Active Minds holds bi-weekly club meetings where students engage in conversation about their mental health journeys. Members are encouraged to check in on their peers and share information about campus mental health resources.
The organization’s initiatives this year included a collaborative presentation with the Innocence Club on the intersection of mental health and incarceration; workshops on meditation and balance; and a bake sale supporting the Trevor Project, a suicide prevention organization for the LGBTQ community. In the spring, Active Minds introduced Wellness Walks through Colonial Williamsburg, promoting the value of exercise in maintaining good mental health.
Alpha Phi Alpha Fraternity Inc., Kappa Pi Chapter
The official motto of Alpha Phi Alpha calls for members to be “Servants of All.” The Kappa Pi Chapter at W&M lives out the value of service through its many activities on campus and in the Greater Williamsburg area.
Every Friday, for example, brothers of the chapter volunteer at Blair Middle School in a mentorship program, Distinguished Gentlemen. Kappa Pi has also collaborated with the First Baptist of Church of Williamsburg and the Let Freedom Ring Foundation to educate students about local Black history.
Projects this year included a political education panel to encourage civic engagement, featuring Virginia state delegates and a former Williamsburg vice mayor, among others. The chapter also held a hot chocolate fundraiser and donated over $400 to the March of Dimes.
American Bosnian Collaboration Project
The American Bosnian Collaboration (ABC) Project promotes the value of respect by bringing together W&M and Bosnian students to foster cross-cultural understanding and work towards positive change for the youth of Bosnia and Herzegovina.
Established in the late 1990s and based at W&M’s Global Research Institute, the ABC Project provides a fully subsidized summer program for Bosnian children. W&M students co-teach with students from the University of Sarajevo, helping the children build skills such as tolerance and nonviolent communication.
Post-pandemic, W&M students were able to return on-site to Sarajevo for the summer 2022 program. Each class of Bosnian children presented a final project to their peers, including a play, “Our Kingdom,” about a society built on mutual respect for others and the environment.
Black Student Organization
Highlighting the value of belonging, the Black Student Organization works to foster connections among Black students at William & Mary and provides opportunities for individuals to express themselves in a safe and supportive environment.

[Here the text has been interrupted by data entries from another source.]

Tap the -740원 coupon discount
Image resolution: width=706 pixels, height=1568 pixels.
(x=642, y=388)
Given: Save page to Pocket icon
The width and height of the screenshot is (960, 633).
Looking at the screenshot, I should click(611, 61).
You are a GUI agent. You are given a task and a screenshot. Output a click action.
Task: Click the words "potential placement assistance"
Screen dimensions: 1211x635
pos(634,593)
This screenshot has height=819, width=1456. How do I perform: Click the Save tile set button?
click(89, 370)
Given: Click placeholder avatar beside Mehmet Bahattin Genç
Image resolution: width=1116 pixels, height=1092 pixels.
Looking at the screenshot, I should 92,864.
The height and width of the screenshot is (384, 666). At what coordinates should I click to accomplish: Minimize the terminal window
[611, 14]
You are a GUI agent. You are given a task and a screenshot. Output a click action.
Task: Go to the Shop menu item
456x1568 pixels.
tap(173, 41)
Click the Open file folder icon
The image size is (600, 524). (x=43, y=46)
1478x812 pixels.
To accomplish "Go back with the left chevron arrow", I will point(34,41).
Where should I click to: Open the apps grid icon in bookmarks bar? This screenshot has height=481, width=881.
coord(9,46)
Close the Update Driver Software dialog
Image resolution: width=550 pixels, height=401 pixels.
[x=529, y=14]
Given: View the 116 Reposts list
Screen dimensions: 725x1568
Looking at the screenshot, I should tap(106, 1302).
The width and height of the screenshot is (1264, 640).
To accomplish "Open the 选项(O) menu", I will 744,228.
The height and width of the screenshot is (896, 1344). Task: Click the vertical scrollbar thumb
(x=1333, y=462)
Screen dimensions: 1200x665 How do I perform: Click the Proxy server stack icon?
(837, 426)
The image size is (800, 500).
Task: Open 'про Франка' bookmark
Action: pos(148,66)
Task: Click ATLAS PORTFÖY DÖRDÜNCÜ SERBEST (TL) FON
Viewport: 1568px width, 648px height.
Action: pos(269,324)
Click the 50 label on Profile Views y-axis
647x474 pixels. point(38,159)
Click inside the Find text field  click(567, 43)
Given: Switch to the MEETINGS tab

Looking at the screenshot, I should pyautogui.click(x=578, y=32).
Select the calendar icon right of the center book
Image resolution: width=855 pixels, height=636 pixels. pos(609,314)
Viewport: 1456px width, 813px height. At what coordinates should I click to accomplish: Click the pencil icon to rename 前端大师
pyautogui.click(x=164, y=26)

The organization’s flagship event is Stompfest, a step show competition involving Black sororities and fraternities, as well as dance groups such as Afrodite and Ebony Expression. This past fall’s Stompfest, held at the Martha Wren Briggs Amphitheatre, attracted the largest attendance in event history.
Other activities this year included a Black Expo, showcasing student-owned businesses, a résumé workshop in collaboration with the Cohen Career Center and a Hidden Figures Instagram series. This spring, the organization introduced “Sunkissed Sunken,” a weekly social gathering in the Sunken Garden.
United Against Inequities in Disease
Recognized for the value of service, United Against Inequities in Disease (UAID) collaborates with local partners to improve community health and educate W&M students about health inequities related to socioeconomic factors.
This year, UAID partnered with two community organizations targeting food insecurity. Members volunteering at the Williamsburg House of Mercy, a local food bank, hosted food drives, participated in food and clothing distribution, and worked directly with clients to discuss housing, nutrition and other issues. Another group volunteered with the Student Health Initiative Program, creating lesson plans to promote healthy eating habits for students in elementary, middle and high schools across Williamsburg. Through these service activities, W&M students are empowered to achieve meaningful and sustainable change in health outcomes for Williamsburg residents.